My happy place…

 

On my way to the hospital

On my way to the hospital

…is the hospital. Maybe it’s because I wanted to be a doctor, and, failing that, now love being a patient. On Friday, I had a rod inserted into my foot and a ligament repaired because I was born with crappy feet and have seen my sainted mother’s feet and the future is grim.

To the hospital I went, chauffeured by McIrish, attended by the Princess, who is conveniently home on break and quite enjoying having me as her guinea pig patient. I cantered up to the receptionist, who commented that most people weren’t quite so merry upon coming in to have their bones broken. “I’m special,” I told her. McIrish rolled his eyes.

Beautiful Nurse Shannon gave me my favorite garment in the world—a johnny coat—and then brought me warm blankies.

Having some Bran time

Having some Bran time

Alas, my doctor was running late due to an emergency or something, so I had to wait. McIrish read to me from David Sedaris’s diaries, and the Princess duly listened to my DNR instructions. We pretended I was Bran from Game of Thrones, since I could only sit there with my IV in.

I got a headache, since I couldn’t have my coffee that morning, and was getting hungry. My mewling cries for a cheeseburger went unanswered. I covered myself up so as not to see the light and to look like a corpse to scare the staff (as one does. I don’t think I tricked anyone). The Princess had a cold, so she thoughtfully had covered her face with a mask. This did not prevent her from dancing when I got bored. She is truly the world’s best daughter.

Entertainment provided free of charge

Entertainment provided free of charge

Then Handsome Dr. Paul, the anesthesiologist, came over and discussed my options. “I want it all,” I said. “Nerve block, Fentanyl, throw it at me. I can’t wait.” He told me my leg would be completely dead with the nerve block, to which I said, “Cool!” (More eye-rolling from the family.) “I’ll give you some medication to relax you for the nerve block,” he said. It can be a little painful. “That’s okay!” I replied. “I love it here.”

Then Even Handsomer Dr. T, my surgeon, came in. He asked me the fun questions that I always get right—name, birthday, which foot. “I’m so excited,” I said, and he smiled, causing me to swoon a bit.

Then off I went to the OR, kissing my husband and blowing kisses to my baby girl. Leapt upon the OR table, chatted with the nurses, apologized that they had to work in such a chilly room and got those drugs. Fell blissfully asleep.
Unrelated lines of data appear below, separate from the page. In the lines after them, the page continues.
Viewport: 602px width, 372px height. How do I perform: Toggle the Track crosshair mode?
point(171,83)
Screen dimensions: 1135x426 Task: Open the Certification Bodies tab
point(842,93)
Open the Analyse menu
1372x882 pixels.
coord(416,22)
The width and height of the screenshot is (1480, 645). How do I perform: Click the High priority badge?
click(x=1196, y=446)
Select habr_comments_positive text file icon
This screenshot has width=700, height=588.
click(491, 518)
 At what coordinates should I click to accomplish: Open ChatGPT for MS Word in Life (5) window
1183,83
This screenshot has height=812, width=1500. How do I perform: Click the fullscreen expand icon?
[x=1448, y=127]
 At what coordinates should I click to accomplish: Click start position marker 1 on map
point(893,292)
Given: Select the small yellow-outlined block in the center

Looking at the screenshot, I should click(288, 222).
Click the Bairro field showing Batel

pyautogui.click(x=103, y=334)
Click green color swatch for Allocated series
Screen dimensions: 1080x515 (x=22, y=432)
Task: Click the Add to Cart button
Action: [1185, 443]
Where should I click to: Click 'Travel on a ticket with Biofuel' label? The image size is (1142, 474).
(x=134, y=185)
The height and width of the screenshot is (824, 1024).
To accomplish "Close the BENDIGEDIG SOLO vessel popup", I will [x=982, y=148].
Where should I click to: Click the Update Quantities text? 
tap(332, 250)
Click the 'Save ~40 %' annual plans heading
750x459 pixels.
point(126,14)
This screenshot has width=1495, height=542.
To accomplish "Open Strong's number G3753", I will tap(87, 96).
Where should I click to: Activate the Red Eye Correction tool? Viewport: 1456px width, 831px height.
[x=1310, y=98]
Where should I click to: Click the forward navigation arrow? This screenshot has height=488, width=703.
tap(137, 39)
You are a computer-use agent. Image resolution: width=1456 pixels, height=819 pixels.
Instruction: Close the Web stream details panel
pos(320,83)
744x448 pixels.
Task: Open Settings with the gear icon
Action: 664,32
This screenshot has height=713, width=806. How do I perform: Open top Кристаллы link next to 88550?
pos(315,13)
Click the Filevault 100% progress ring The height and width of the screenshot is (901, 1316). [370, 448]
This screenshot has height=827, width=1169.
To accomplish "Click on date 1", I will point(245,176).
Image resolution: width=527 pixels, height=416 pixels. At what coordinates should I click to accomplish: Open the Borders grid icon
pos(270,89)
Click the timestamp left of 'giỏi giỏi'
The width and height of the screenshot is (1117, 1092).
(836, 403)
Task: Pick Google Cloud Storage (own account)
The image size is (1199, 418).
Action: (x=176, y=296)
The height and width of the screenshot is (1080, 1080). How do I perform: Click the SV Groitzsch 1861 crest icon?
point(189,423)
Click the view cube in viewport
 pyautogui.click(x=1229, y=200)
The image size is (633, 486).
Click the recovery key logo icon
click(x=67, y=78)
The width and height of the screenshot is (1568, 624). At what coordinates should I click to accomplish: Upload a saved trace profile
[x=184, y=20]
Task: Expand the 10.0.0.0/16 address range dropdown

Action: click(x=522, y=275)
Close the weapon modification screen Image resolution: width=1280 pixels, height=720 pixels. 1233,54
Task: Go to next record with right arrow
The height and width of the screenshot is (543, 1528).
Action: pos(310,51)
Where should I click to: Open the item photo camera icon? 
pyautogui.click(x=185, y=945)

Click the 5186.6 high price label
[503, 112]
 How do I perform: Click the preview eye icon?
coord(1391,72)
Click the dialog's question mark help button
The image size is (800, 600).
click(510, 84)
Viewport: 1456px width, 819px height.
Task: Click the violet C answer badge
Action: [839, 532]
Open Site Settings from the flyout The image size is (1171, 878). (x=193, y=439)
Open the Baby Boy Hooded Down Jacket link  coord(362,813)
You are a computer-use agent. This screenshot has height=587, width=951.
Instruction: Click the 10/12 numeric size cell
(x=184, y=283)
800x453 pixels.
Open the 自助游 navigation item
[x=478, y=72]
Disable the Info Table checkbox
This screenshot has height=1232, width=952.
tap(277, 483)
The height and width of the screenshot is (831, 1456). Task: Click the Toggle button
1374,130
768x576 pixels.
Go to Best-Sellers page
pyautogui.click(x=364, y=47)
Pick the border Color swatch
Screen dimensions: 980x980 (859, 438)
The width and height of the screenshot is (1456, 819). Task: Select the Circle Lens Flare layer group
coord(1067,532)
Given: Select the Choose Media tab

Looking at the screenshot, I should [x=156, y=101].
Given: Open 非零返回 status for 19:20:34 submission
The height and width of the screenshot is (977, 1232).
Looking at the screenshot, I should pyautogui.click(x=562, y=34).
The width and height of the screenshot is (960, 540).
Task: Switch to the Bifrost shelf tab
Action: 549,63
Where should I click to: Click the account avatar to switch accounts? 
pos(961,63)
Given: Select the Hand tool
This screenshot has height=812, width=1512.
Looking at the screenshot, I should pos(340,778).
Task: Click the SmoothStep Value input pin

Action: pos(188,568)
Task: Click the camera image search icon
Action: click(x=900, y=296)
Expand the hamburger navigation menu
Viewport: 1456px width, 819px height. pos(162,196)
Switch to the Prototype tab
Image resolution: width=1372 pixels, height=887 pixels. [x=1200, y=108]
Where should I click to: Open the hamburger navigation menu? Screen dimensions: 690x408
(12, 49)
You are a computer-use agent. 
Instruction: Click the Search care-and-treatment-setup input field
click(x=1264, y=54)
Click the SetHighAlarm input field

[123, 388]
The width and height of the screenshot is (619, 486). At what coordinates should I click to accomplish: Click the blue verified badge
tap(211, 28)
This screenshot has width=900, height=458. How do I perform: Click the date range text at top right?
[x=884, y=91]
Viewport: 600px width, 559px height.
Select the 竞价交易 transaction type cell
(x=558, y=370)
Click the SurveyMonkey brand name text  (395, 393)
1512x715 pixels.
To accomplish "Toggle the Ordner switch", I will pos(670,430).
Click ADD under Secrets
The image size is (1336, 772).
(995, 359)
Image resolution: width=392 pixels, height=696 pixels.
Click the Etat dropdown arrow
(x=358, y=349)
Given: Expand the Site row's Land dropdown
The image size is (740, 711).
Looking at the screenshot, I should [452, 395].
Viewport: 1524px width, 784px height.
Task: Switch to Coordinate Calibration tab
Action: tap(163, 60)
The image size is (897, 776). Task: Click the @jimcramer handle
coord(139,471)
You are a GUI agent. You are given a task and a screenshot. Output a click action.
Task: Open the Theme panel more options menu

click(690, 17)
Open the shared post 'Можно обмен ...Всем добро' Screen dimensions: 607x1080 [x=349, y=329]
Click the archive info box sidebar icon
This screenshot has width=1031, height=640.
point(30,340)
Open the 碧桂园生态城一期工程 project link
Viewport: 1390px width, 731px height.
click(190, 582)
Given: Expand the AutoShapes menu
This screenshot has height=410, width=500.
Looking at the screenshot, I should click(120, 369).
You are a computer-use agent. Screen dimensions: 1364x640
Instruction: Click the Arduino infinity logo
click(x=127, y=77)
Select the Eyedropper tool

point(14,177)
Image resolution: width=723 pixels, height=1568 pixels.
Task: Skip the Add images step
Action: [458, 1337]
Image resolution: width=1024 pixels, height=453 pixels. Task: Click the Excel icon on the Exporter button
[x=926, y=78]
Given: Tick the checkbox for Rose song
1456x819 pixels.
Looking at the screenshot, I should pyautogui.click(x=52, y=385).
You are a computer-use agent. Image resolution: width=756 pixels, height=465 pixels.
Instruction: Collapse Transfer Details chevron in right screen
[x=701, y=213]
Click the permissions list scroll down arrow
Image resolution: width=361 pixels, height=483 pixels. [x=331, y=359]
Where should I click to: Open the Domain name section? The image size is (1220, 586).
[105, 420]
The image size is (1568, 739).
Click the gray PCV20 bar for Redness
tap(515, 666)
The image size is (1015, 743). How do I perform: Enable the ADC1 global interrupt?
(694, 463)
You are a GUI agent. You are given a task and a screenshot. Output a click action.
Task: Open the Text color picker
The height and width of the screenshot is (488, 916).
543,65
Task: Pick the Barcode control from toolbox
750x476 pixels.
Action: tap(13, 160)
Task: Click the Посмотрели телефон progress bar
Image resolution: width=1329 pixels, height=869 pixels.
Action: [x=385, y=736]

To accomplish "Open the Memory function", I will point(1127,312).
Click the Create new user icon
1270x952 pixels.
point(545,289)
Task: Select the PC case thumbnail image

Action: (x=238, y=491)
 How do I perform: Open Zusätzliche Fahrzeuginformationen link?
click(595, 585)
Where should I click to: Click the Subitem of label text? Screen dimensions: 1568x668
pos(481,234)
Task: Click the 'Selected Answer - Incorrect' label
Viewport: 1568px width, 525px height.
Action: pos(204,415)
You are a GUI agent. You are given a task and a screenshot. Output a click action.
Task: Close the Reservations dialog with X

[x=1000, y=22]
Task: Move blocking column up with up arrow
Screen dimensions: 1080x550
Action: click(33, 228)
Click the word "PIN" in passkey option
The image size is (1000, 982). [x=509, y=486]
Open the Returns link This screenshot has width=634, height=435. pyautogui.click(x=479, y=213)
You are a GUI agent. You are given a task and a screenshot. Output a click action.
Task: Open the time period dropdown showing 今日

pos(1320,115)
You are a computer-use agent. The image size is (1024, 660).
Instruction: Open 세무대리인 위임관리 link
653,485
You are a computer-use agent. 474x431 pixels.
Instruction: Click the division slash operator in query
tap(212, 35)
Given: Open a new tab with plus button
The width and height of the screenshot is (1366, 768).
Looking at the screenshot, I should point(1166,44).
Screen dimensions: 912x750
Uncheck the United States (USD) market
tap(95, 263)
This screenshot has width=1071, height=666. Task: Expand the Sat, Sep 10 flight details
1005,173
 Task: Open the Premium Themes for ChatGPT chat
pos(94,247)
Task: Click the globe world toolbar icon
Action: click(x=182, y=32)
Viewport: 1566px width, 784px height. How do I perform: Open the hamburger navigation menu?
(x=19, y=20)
Powerful painkillers make a happy patient

Powerful painkillers make a happy patient

When I woke up, I said, “Am I still in Ireland? I hear rain! Oh, no, I’m here in Connecticut, but my husband and I did just go to Ireland, and it was great! Did I talk in my sleep? How am I doing? Are we done? Can I take another nap?” Then I promptly fell asleep again.

McIrish was grocery shopping so I could have my cheeseburger later, so the Princess was my responsible adult. This was a good thing, since I remembered nothing from my conversation with Handsome Dr. T.

I was wheeled out to the car (so much fun!) and deposited back into my bed for a snooze.

It was a happy day, gang. A very happy day. And soon, I’ll be walking much better than perhaps ever before in my life, which means I won’t be listing into strangers and pieces of furniture.

Thanks for all your good wishes! Please know I’m doing just fine.